Queen’s to host all four third-level finals next year

Further signal of GAA’s intent to unite all codes under one umbrella

At yesterday’s announcement of details for the Queen’s Festival were: (from left) Caroline O’Hanlon, Armagh and QUB, Walter Walsh, Kilkenny and UCD, Pat Quill, president of the Ladies Gaelic Football Association, Bryan Menton, Meath and DIT, Aileen Lawlor, president of the Camogie Association, GAA president Liam Ó Néill and Grace Walsh, Kilkenny and UL. Photograph: Matt Browne/Sportsfile

At yesterday’s announcement of details for the Queen’s Festival were: (from left) Caroline O’Hanlon, Armagh and QUB, Walter Walsh, Kilkenny and UCD, Pat Quill, president of the Ladies Gaelic Football Association, Bryan Menton, Meath and DIT, Aileen Lawlor, president of the Camogie Association, GAA president Liam Ó Néill and Grace Walsh, Kilkenny and UL. Photograph: Matt Browne/Sportsfile

Thu, Dec 5, 2013, 01:00


The GAA has sent out a further signal of its intent to unite all codes under the one umbrella with the staging of all four third-level competition finals in the one venue.

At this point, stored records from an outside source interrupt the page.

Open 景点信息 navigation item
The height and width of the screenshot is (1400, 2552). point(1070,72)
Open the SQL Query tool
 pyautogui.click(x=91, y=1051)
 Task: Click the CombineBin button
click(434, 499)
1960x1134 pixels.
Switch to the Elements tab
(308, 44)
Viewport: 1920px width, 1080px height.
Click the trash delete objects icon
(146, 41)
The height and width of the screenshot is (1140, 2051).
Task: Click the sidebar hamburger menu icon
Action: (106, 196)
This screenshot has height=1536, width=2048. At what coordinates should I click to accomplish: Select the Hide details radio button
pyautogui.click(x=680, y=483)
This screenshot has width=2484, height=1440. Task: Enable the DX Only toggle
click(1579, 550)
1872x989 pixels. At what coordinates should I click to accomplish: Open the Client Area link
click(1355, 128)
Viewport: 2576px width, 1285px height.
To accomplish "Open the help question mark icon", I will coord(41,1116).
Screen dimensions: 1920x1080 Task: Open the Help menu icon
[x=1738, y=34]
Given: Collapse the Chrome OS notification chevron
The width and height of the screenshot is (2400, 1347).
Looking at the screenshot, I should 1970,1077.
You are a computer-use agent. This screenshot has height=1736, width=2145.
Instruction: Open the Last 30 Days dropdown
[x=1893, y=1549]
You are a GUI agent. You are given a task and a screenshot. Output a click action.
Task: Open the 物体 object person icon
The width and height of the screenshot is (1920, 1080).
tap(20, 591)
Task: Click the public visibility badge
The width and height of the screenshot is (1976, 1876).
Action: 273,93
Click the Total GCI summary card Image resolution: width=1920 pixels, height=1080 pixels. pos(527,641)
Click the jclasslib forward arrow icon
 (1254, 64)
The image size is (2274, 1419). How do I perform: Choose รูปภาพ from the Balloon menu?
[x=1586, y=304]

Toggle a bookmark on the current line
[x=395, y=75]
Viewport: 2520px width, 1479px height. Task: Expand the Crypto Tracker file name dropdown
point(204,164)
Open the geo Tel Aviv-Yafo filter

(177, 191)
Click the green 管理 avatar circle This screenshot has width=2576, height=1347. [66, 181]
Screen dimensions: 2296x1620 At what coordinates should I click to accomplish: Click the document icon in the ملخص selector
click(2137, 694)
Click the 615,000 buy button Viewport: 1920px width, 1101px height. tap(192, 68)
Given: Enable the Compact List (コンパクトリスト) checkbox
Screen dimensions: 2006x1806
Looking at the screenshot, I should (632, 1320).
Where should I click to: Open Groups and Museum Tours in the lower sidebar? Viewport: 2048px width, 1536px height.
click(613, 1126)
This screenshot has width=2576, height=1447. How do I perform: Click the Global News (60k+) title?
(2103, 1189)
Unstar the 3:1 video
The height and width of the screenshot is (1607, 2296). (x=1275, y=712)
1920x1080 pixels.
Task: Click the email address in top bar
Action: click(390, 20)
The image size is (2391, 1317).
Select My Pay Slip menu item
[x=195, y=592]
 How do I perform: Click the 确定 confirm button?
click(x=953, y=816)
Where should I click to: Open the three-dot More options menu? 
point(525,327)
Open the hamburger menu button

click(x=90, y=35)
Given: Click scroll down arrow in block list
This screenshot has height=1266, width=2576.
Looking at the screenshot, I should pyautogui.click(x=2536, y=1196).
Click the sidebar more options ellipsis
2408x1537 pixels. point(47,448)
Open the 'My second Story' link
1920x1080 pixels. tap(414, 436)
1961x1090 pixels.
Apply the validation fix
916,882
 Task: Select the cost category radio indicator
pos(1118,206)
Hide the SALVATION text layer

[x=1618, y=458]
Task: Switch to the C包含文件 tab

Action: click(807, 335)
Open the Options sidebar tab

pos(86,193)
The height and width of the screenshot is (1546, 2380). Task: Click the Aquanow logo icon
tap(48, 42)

The Sigerson (football), Fitzgibbon (hurling), Ashbourne (camogie) and O’Connor (women’s football) cups will all be hosted by Queens University next February and March – a new move which GAA president Liam O’Neill has described as “very much in line with the policy at national level”.

O’Neill has already made the unification of all codes one of the main priorities of his term as president: this would also include handball (already under the wing of the GAA) and rounders, although the most sweeping move would be the GAA combining with camogie and women’s football, which remain largely independent organisations.

“We are looking for the one body,” said O’Neill, speaking in Croke Park at the launch of the third level ‘festival’ of games at Queen’s next spring. “And this festival event in Queen’s next year is very much in line with the policy at national level, to combine the organisations. I think the movement towards that is now inevitable. This event shows that people are like-minded. And that’s heartening.

Leap of faith
“I know it does involve a leap of faith, and some people within the organisations will need to revaluate where they are. But it is about the common good, more than individual position. There would be only one overall president. Maybe the other four could have a vice-president. Because one person couldn’t cover it. I’m not saying it will be easy, but might open up huge possibilities for us to do what we do better.”

It has been agreed that three motions (camogie, GAA and women’s football) will go before their relevant Congress’ next year to begin process on formal basis: “Anyone can pull back at any stage if they want,” added O’Neill. “But the GAA has already taken the decision. Camogie have already taken the decision. Ladies football have discussed it. If the will is there it could be done over a very short period.”

Potential benefits
O’Neill also pointed towards some of the potential benefits of the mergence of all codes: “It would mean full access to almost €1 billion in property. And drive around the country yourself and see if our facilities are used 16 hours a day. I don’t think they are. So I think there is space. With rounders as well, we could explore that. And by uniting camogie and hurling we could make both stronger. It’s hard to paint that picture, when everyone is wondering how it will affect them, but benefits could be enormous.”

There was a slightly more cautious response to the news that Cuala GAA club in south Dublin was buying up some of the playing grounds belonging to Blackrock rugby club: “It is breaking new ground,” said O’Neill, “and in any situation where we don’t have new ground, the idea of buying up ground like that works well. You’d probably have to say it’s a pity Blackrock have to sell, but it is better it goes to sport than to say housing. Because in that area of Dublin we do need the facilities. So I would have no difficulty with it, or encouraging it. The same with sharing facilities with athletics.”

Welcome news
O’Neill also welcomed the news that Tipperary have emerged from four years of downward trends to report a financial surplus for 2013, includuing an increase in gate receipts of €143,000; the Kerry county board are also reporting positive financial results for 2013, recording a profit of €284,000 compared to the 2012 loss of €157,000. Overall team expenditure was down some €11,000 – the figures for 2013 of €755,000 compared to the 2012 figure of €766,000. Gate receipts were up €31,000, on 2012, directly due to the replays in the senior hurling championship. “I think there has been a huge realisation that we can’t continue to spend unless we have the money first,” said O’Neill. “And in fairness county officers have responded. Some counties might still come in with small losses. I’m not worried about that, as long as the losses are manageable. Counties can budget, but they’ve no idea what the income or expenditure will be. It’s about trying to turn even. I have to say our financial committee have made an enormous effort to help focus on that.”

The Queen’s Festival begins with the Ashbourne Cup (February 13th) and follows with the Sigerson (February 20-23rd), the Fitzgibbon (Feb 27th-March 2nd) and the O’Connor (March 20-23rd).